[Opening RECORDS FOR THE TASK section]
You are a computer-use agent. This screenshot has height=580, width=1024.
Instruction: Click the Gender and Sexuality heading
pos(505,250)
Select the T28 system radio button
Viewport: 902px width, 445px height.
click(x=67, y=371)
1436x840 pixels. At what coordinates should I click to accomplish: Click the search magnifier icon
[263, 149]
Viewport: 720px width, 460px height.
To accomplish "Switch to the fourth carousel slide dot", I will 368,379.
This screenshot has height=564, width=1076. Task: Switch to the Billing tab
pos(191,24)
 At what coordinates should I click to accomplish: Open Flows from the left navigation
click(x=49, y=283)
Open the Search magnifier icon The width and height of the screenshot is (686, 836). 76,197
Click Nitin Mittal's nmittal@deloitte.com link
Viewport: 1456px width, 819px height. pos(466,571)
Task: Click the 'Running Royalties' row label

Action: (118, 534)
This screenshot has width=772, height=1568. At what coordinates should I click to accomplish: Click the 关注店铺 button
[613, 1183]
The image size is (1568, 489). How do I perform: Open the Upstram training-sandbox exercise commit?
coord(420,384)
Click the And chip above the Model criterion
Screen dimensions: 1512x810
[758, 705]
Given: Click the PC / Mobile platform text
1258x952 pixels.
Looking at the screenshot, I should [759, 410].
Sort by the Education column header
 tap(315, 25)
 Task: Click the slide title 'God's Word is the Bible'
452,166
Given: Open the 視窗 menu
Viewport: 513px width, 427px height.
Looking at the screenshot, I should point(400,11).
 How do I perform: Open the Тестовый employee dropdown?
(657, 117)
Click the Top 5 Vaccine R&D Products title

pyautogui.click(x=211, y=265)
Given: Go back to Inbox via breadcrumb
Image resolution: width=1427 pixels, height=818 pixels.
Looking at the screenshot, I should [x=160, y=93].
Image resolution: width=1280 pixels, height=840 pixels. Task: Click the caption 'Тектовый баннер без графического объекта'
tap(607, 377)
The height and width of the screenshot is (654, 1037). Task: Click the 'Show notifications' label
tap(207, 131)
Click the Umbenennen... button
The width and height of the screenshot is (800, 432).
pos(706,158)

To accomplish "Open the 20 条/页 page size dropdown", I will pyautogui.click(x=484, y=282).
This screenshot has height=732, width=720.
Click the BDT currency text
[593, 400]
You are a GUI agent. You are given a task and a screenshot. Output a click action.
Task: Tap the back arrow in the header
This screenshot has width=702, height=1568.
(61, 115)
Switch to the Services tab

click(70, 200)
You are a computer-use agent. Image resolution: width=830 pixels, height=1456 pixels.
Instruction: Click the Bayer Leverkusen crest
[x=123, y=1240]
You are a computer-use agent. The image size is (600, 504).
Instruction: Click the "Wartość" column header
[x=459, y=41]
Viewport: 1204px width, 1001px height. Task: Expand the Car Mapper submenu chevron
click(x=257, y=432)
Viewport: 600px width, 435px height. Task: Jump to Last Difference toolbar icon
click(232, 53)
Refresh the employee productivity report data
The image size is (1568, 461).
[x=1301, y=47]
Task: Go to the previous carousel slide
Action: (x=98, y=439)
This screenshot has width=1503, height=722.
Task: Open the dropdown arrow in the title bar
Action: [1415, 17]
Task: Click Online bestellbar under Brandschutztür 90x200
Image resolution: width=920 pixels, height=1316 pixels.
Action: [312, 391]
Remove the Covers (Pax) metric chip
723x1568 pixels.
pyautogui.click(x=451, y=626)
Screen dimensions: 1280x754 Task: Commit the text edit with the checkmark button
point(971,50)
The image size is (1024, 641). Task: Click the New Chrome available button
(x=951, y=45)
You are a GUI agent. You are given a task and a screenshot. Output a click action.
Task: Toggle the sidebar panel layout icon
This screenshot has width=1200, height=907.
[Closing RECORDS FOR THE TASK section]
EXERCISE DIRECTIONS —
With "will" as the word to match, copy each line of the records that has it.

EXERCISE OUTPUT —
To accomplish "Switch to the fourth carousel slide dot", I will 368,379.
To accomplish "Open the 20 条/页 page size dropdown", I will pyautogui.click(x=484, y=282).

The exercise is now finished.